В деревнях понятие "крепкая семья" до сих пор остается своеобразным
Вобла стала первой проституткой в деревне. До этого никому в голову не приходило, что на этом деле можно как-то наживаться. В советские времена семьи в этом небольшом населенном пункте были крепкие: ну даст мужик пару раз в месяц своей супружнице в глаз, в субботу обычно, после бани, но это разве проблема? Даже сплетничали редко, если какая-то женщина в понедельник на работу или в магазин приходила с распухшим синим веком, припудренным и замазанным тональным кремом "Балет". Люди уважение какое-то к личному пространству имели, не лезли с расспросами. Да и сама пострадавшая обычно не жаловалась. Скажет, что на грабли в темноте наступила — и дело с концом. Деревня такая — с самого ее основания тут на грабли женщины наступали.

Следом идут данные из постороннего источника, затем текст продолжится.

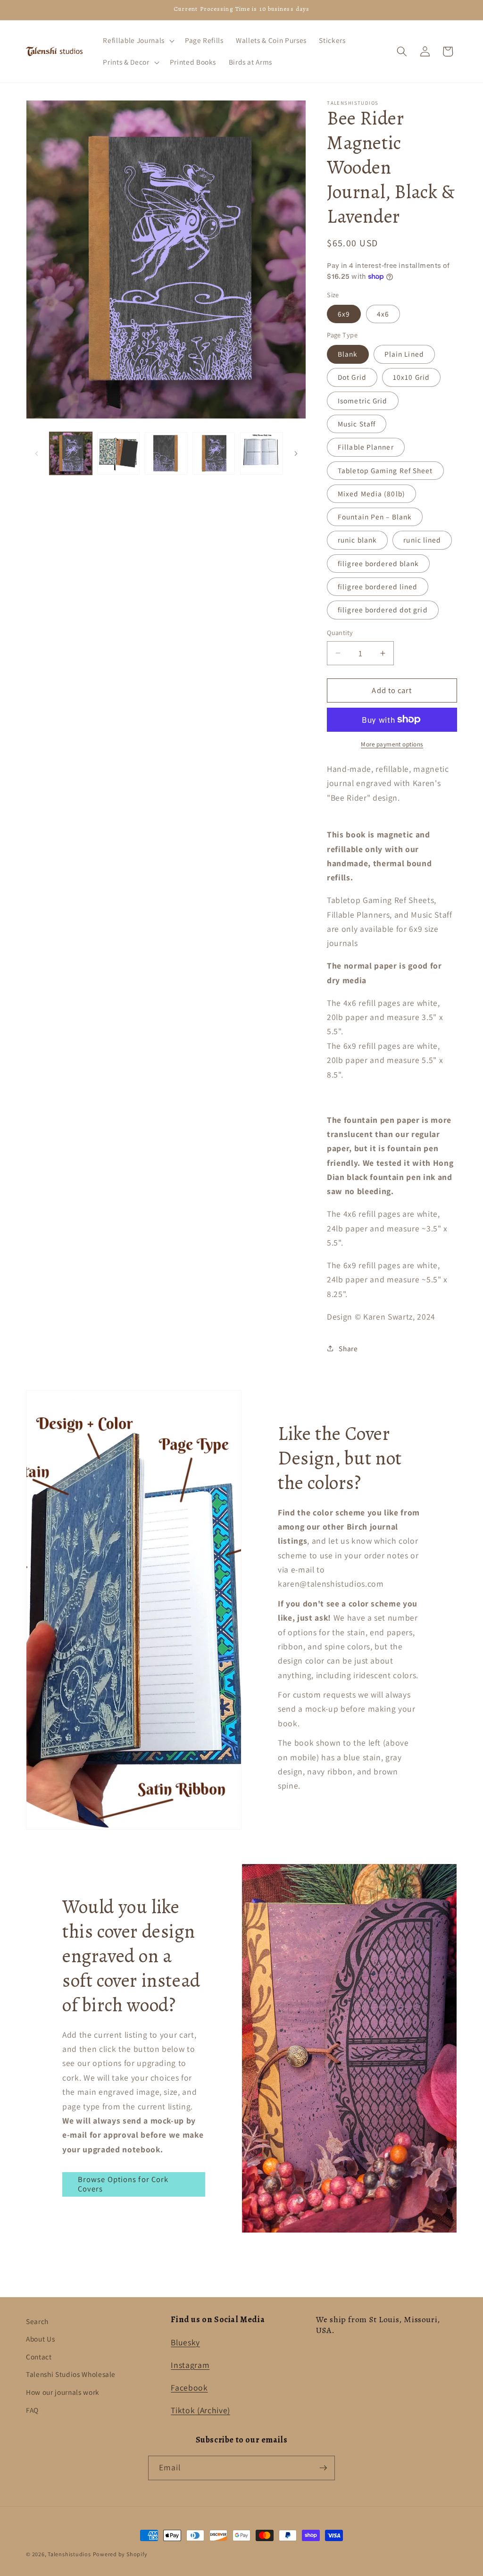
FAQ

Потом развалился Союз — и началось. Разврат, падение нравственных устоев. Стали приезжать в деревню переселенцы какие-то — бедные, ни кола, ни двора, зато похабники и смутьяны. Жили они часто в гражданских браках, некоторые "сходились" с местными, просто так, без свадьбы.
Начались даже измены. Сорокалетняя приезжая Катька загуляла с женатым парнем Николаем. Катьку, конечно, тут же выловили в переулке николаевская жена и дочка, студентка сельхозтехникума: одна держала, другая била. Крепость семьи была восстановлена, но осадок остался. Все это уже было совсем страшно: эти гражданские браки, измены, чуть ли не разводы. Такого в бессарабской деревне, в которой жили мои родственники, никогда не было.
Вобла добила всех окончательно. Как ее зовут, я так и не узнала. Вобла и Вобла. Прозвали ее так в первый же день, как она прибыла из своей Молдавии и поселилась у старой родственницы. "Вобла она,— объясняли мне люди,— потому что жирка в ней нет: идет, а платье так и телепается вокруг ее оси. Короче, страх, а не женщина". Однако эта женщина, подкармливаясь с теткиной пенсии, стала выпивать и кокетничать с местными. Довыпивалась до того, что согласна была за бутылку вина на что угодно.
Стали к Вобле захаживать чистые и невинные деревенские мужики. Бутылочка вина — это, считай, почти ничего. Вино ж свое, ничего не стоит. А если и стоит, то не более шести гривен. То есть где-то 25 рублей. И с ней же, с Воблой, эту бутылочку и разопьешь. Сплошная экономия и организму удовольствие.
Местные бабы сначала Воблину хату пытались "спалить". Потом ее саму "за косу по пылюке таскали" немного. Спасение пришло, откуда не ждали. Вернулся из тюрьмы Коля Шпак. Он предыдущую свою жену немного порезал, не до смерти, вот его и посадили. За жену, может, и не посадили бы, но там и соседу досталось. Короче, Коля отсидел пять лет, приехал добивать благоверную, а той уже и след простыл — исчезла в неизвестном направлении. Вместе с соседом, кстати.
Короче, деваться Коле было некуда. Прибился он к Вобле. "И что вы думаете! — удивляются деревенские.— Зажили эти двое душа в душу. Даже расписались. Он ее, конечно, кудолит как собаку, но семья-то крепкая". Мужики, клиенты бывшие, повздыхали, над Колькой пошутили, посмеялись немного, но делать нечего. Лавочка закрылась. Сидят они теперь при женах, успокаивая друг друга: "Зато на вине какая экономия".
Вобла ходит довольная. При законном муже теперь она, при синяках, даже огородик небольшой завела и почти не пьет. Как все.